A Comment About

Unarmed Pilots, Unsafe Skies — Thanks to TSA

April 25, 2008 - 12:00 am - by Annie Jacobsen
Don Gwinn
2008-04-30 19:19:56

Tom, you missed a couple of important things.

1. Yes, being a competent firearms instructor who deals with tactical use of firearms DOES qualify you to carry a firearm on a plane. An airplane is no different than any other crowded area in terms of carrying, deploying, or using firearms. The fact that you don’t know that suggests that you’re not familiar with the issue.
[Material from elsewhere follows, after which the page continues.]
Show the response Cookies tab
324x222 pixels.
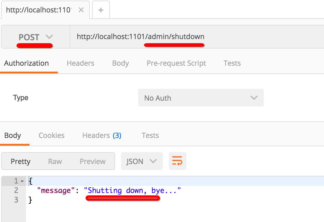point(52,136)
2. The pilot you smeared was doing what the TSA requires of ALL FFDO pilots when he fired his weapon. He shouldn’t have been doing it–it’s dangerous, unnecessary, and a clear violation of the rules of gun safety–but it was the TSA bureaucracy that decreed that pilots would not be allowed to fly armed unless they inserted the hasp of a padlock through the trigger guards of loaded weapons at the end of each and every flight.
Again, anyone who understands gun safety should refuse to do that, but it’s not much of a defense of the TSA, since it was their requirement.
In effect, you’ve bolstered Mrs. Jacobsen’s point here by citing another example of the TSA’s passive-aggressive policy of sabotaging the FFDO program. There is no legitimate safety reason for their policy on putting padlocks through trigger guards; Ockham’s Razor suggests that the requirement exists for the purpose of making it cumbersome and annoying to carry a handgun as a pilot–with the unintended consequence that they also managed to make it dangerous.